Personal information
- Born: January 24, 1957 (age 69) Hudson, New York, U.S.
- Listed height: 6 ft 1 in (1.85 m)
- Listed weight: 237 lb (108 kg)

Career information
- High school: Oakcrest (Mays Landing, New Jersey)
- College: Temple
- NFL draft: 1980: 8th round, 218th overall pick

Career history
- New York Giants (1980)*; Philadelphia Eagles (1980–1982); New York Giants (1982)*; Green Bay Packers (1983);
- * Offseason or practice squad member only

Awards and highlights
- Second-team All-East (1979);

Career NFL statistics
- Fumble recoveries: 1
- Stats at Pro Football Reference

= Mike Curcio =

American football player (born 1957)

Mike Curcio (born January 24, 1957) is an American former professional football player who was a linebacker in the National Football League (NFL) for the Philadelphia Eagles and Green Bay Packers. He played college football for the Temple Owls.

==Early life and college==
Curcio was born on January 24, 1957, in Hudson, New York.
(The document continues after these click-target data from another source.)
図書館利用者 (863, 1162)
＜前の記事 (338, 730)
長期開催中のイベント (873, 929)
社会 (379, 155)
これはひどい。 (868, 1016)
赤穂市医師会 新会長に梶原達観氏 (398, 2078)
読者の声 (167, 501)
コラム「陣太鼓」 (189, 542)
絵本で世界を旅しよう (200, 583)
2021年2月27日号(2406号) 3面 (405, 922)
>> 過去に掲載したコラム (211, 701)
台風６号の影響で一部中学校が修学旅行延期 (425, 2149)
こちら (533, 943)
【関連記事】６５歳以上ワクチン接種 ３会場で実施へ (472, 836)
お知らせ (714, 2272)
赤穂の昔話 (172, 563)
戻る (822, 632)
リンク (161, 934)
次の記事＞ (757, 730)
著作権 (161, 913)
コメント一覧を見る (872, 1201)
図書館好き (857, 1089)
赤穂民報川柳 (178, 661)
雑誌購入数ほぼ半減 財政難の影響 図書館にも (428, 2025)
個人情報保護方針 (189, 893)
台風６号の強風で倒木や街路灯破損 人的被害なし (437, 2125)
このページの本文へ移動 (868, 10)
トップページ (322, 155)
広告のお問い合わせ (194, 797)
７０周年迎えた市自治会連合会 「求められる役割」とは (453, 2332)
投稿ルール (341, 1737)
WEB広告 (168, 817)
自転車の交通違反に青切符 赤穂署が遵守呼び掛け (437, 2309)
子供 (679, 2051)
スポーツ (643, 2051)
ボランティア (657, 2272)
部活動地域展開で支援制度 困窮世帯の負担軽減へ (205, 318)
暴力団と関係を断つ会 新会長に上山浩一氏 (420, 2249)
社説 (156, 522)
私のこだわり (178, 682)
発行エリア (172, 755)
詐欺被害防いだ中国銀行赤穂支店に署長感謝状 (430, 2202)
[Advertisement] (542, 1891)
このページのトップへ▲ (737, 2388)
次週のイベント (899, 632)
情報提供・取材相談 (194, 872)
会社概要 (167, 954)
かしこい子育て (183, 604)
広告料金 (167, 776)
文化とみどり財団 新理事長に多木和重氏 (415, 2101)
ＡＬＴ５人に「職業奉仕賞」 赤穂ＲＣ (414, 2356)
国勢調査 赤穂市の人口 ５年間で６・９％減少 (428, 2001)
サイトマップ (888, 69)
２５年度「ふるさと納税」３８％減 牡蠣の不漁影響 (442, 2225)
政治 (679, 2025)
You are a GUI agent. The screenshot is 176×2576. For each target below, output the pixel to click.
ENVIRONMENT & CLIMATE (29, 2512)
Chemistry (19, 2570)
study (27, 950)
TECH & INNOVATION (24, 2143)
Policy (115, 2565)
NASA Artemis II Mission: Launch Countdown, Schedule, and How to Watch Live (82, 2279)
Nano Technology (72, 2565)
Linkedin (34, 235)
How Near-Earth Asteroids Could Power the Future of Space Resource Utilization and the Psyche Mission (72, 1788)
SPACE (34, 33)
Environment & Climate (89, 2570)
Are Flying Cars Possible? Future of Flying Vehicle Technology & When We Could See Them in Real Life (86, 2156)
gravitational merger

Raised in the Mays Landing section of Hamilton Township, Atlantic County, New Jersey, Curcio played prep football at Oakcrest High School, graduating in 1975. He played at the collegiate level at Temple University.

==Professional career==
Curcio was selected in the eighth round of the 1980 NFL draft by the Philadelphia Eagles and would later play two seasons with the team. During the 1983 NFL season, he played with the Green Bay Packers.